It is correct to call it an incremental Makefile, it merely doesn’t name the dependencies for you. A Makefile has exactly the dependencies you specify. It’s that simple.
That is not necessarily the most useful. Especially as your project gets larger, you probably will not want to specify every header file as a manual dependency, or alternatively rebuild everything every time you change a header file. (Though for me personally, either approach often works for surprisingly long.)
Then you can do things like letting the C preprocessor create the dependencies that get included in your Makefile (yes, common C compilers can create Makefile fragments). Or do something more complicated. Or switch to another build system, if your project really outgrew, or really mismatches, make.
But at its core, Makefiles follow a simple concept, are entirely language agnostic, and even with just the simpler concepts they remain useful for a long time.
Having 'incrementality', when it isn't actually going to incrementally rebuild things when files change, is (in my experience), worse that having no incrementality at all. Having to remember when I have to manually disable to incrementality is an annoying overhead, and easy to forget.

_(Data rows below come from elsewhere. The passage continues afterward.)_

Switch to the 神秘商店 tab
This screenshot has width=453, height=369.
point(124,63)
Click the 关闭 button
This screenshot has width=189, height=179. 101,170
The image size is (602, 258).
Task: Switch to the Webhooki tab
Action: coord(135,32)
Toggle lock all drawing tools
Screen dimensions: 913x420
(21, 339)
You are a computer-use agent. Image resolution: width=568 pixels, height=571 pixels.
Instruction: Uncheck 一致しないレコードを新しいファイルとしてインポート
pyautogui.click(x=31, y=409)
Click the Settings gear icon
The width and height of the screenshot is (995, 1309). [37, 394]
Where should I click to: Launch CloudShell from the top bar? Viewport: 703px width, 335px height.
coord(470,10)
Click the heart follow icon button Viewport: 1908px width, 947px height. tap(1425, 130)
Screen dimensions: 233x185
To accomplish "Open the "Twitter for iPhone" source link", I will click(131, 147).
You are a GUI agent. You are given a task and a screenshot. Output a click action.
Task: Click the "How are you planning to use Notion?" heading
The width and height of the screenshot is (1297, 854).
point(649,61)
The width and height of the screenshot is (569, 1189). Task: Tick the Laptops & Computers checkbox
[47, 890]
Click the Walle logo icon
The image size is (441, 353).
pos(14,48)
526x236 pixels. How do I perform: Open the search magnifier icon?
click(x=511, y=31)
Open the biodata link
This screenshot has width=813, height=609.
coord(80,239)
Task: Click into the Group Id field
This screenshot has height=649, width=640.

If you can remember exactly when you need to manually skip the incremental build, that's great for you, but I find Make has enough of these kinds of footguns I don't recommend it to people any more.
Meh, it can practically never be perfect, without diminishing returns that at some point invalidate the advantage of any incremental builds anyway.
As I said, you can let the C compiler generate your header dependencies for you. But that's not enough, because what's with header and libraries that are external for your project? Keep in mind that they will have dependencies, too, and at some point your transitive closure will be really big.
To a lesser degree, what's with a compiler, linker, or any random other part of your toolchain that changes (at least those are supposed to mostly keep a stable interface, which isn't the case at all for external libraries, but in some cases the toolchain can cause the footguns you mentioned).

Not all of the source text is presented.